I've not been myself in a while now. In part, I blame this on quitting smoking. My world was thrown upside down. What a strange process. On one hand, it wasn't so hard at all; the cravings were shitty, but they were short, and the bad ones only lasted about a week. Now they're gone completely. The only draw to cigarettes I have left stem from "I wonder, if I start smoking, will I go back to normal? Will my patience come back? Will this god-awful fecking appetite go away?" Then I remember how horrid they smell, and what an awful headrush I'll get if I take so much as one drag, and the desire is choked.

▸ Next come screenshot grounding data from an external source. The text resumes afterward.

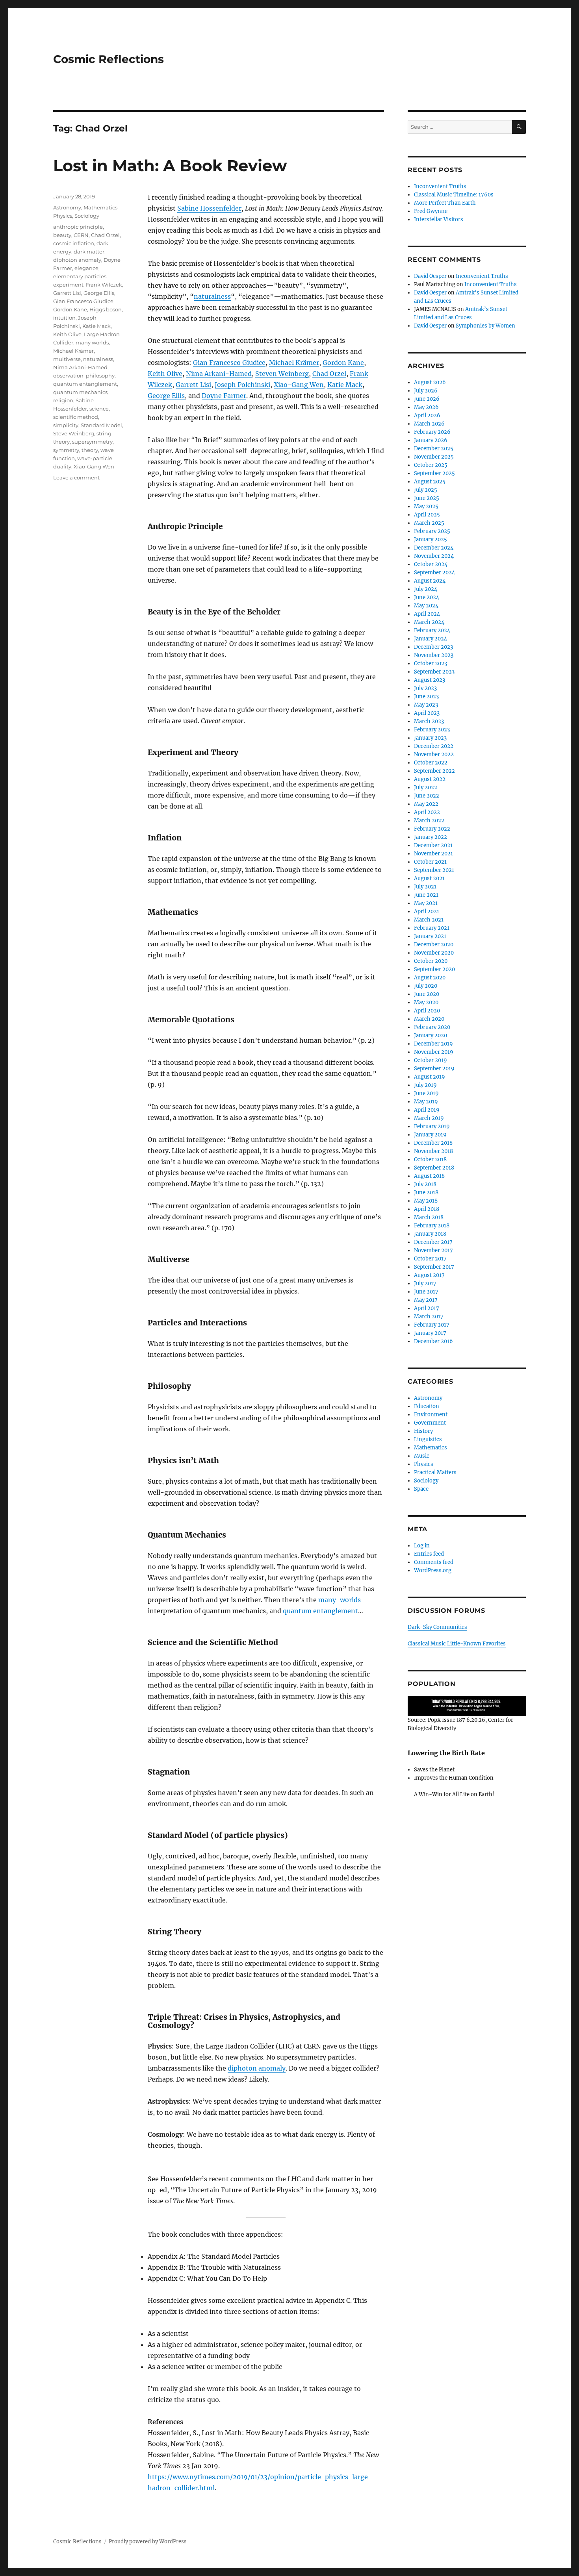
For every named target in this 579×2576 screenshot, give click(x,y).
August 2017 (429, 1275)
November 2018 (433, 1151)
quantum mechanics (80, 392)
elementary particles (79, 276)
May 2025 (426, 506)
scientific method (75, 417)
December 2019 (433, 1043)
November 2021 (433, 853)
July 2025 (425, 490)
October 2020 (430, 961)
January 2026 (430, 440)
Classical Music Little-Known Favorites (457, 1643)
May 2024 (426, 605)
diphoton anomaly (257, 2068)
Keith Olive (165, 374)
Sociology (86, 216)
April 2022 (427, 812)
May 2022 (426, 804)
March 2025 (429, 523)
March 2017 (429, 1316)
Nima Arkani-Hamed (219, 374)
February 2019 (432, 1126)
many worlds (92, 342)
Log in (422, 1545)
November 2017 (433, 1250)
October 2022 (430, 762)
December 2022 (433, 746)
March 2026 (429, 423)
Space (421, 1489)
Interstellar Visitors (438, 219)
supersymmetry (92, 442)
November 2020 (434, 952)
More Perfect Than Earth (445, 203)
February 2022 (432, 828)
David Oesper (430, 276)
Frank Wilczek (104, 284)
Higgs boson (105, 309)
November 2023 (433, 655)
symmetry (66, 450)
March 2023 (429, 721)
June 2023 (426, 696)
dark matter (89, 251)
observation (68, 375)
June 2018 (426, 1192)
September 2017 (434, 1267)
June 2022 (426, 795)
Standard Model (101, 425)
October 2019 (430, 1060)
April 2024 (427, 614)
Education (426, 1406)
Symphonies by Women (485, 325)
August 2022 (429, 779)
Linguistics (428, 1439)
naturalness (212, 296)
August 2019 (429, 1076)
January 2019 (430, 1134)
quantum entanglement (320, 1611)
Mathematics (100, 207)
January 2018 (430, 1234)
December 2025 (433, 448)
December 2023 (433, 647)
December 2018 (433, 1143)
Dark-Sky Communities (437, 1627)
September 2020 (434, 969)
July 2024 (425, 589)
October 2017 (430, 1258)
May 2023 (426, 704)
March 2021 (429, 919)
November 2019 (433, 1052)
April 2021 (426, 911)
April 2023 (427, 713)
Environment (430, 1414)
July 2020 (425, 986)
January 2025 (430, 539)
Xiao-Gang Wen (299, 385)
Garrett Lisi (193, 385)
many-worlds (339, 1600)
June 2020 (426, 994)
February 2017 (431, 1324)
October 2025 (430, 465)
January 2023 (430, 738)
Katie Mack (344, 385)
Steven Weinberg (282, 374)
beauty (62, 235)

But on the other hand, it's been intense. At times I feel like I don't know myself at all. I've become impatient, quick-tempered, and I have an appetite (in particular, a sweet-tooth I've inherited from my dad) that goes through the roof. It's awful awful awful awful, all of it. I loathe this person I've become. I loathe how I have this new found need to rush through everything, to constantly be go-go-go-go-go. I can't sit still. I can't just sit and enjoy things. What is this? Where did it come from? How the hell do I make it go away? This is driving me insane. The appetite, worst of all. I've not gained weight, but that's mostly because I've been running and walking and cycling more than ever before. If I stop doing that, it'll hit me like a brick, unless I change my eating habits.

And my attitude on life, on living, needs an adjustment.

I simply loathe this person. This is the reason I want to go back to smoking - not because I miss it, or crave nicotine. I don't miss any of it, not a bit. I just wonder, will old Kaetlyn come back if I do? Or, how the hell do I bring her back without it?

Today I felt a bit more like myself. More than I have in a while, anyway. So, we'll see.

Tomorrow's a new day.

1 comment:

  1. I think the whole 'quit smoking' argument is a lot more complicated than the anti movement likes to present it, and I think the medical profession over-simplifies it to pander to the need people have of simple certainties. In your case, you're young enough to stay off it, and I would suggest (if you don't mind a suggestion) that you do so. I think you'll get back to normal with time, and especially when the business with Brogan is finally sorted. That kind of stress is bound to shake you to the core, and it probably wasn't the best time to quit smoking! I wish you and Brogan the best of luck.